Ferdinand gasps. Even Claude is taken aback.
“If I had my gloves I would slap you with one right now!” Lorenz snarls.
“Do it anyway,” Hubert dares, voice low.
Shoving between them, Ferdinand tries to push them away from each other with a firm anchor on either of their chests. “Now, see here—”
“ALRIGHT,” Claude says loudly, only to be shoved out of the way by Fay’s broad-shouldered coach— their former schoolmate, Leonie Pinelli. Claude stumbles into the chain-link fence barrier and Lorenz turns, aghast. “Darling, are you—” he begins, only to be cut off with a squawk as Leonie tosses him over her shoulder by the knees. She tromps across the bleachers as Dorothea boos her for taking away the crowd’s entertainment. Claude and Ferdinand gape at each other before leaping into action.
“Now, this is hardly necessary,” Ferdinand insists, trailing behind as Lorenz tries and fails to push at Leonie’s unrelenting grip.

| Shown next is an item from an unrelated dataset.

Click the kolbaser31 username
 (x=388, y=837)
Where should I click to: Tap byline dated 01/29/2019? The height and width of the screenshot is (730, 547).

“Come on, put him down,” Claude says, shoulder bumping against Ferdinand’s.
“Daddy!” wails Cicero, dropping the soda to clutch at her cheeks. It puddles at her feet, smearing the shine of her pretty shoes. “Please don’t hurt my daddy!”
Lorenz freezes in his displeasure to lock eyes with Claude, horrified. “Daddy’s just fine, chickpea,” Claude says, doubling back to swoop her up into his arms and dry her tears.
Hubert slinks back to his seat like a smug shadow, and Claude narrows his eyes at him while Sissy hides her face in his shoulder. “Gonna back up your man, Vestra?” he says, entirely too casual. Claude is no less devious than the man before him, but he prefers a more deft approach when it comes to retaliation, one that relinquishes him of both the dramatics and the blame.
The specter takes a long sip from the artisan to-go coffee cup in his hand. “Much like my daughter, he can handle himself.”
A high-pitched scream comes from the field, and Hubert sprays the expensive brew in surprise. Jumping to his feet, he throws himself into the chainlink fence at the forefront of the bleachers, clinging to the wire.
Claude swings around, Cicero weeping softly into his shirt, and takes in the latest crime scene: Ethelind, on her back in the dirt, bright red curls falling from the two buns atop her head, and Fay, triumphantly sticking their tongue out at her, recovered ball in hand.
“I wouldn’t worry,” Claude says easily, brushing past Hubert to collect his husband from Leonie’s clutches. “As you said— she can handle herself.”
He whistles, and Fay perks up to rush over, only pausing to blow another raspberry at Ethel.
“Come on, kiddo,” Claude says, ruffling Fay’s short hair with his free hand. “Let’s go rescue daddy.”
—
Lorenz sits in the passenger seat of their SUV, arms crossed and windows up. Ferdinand waves at him half-heartedly, only to get a terse two finger raise in return.
“Same time next week?” Claude says, slamming the trunk on Fay’s duffle bag.
“Twelve-thirty sharp,” Ferdinand sighs, unlocking his and Hubert’s own mini-van with a beep.
Claude slides into the car, checking the rear view mirror to confirm both Cicero and Farshad are buckled in. Instead of turning the key in the ignition, he sits with both hands on the wheel. “So,” he says, glancing at Lorenz.
“So,” Lorenz replies tensely.
“So…” Claude repeats, eyes connecting with Fay’s in the backseat.
“So?” Fay grumbles.
“What do you two have to say for yourselves? Are we really gonna do this every week?”
“Only if that little demon’s antics continue.”
Fay blinks innocently. “What he said.”
“As long as we’re all in agreement,” says Claude. Cicero doesn’t look fully convinced. “Ice cream?” he suggests, and Lorenz sighs good-humoredly, resting his head on his hand, elbow braced on the passenger-side door.
“Ice cream!” Fay shouts, and Cicero slaps her hands over her ears as Claude starts the car.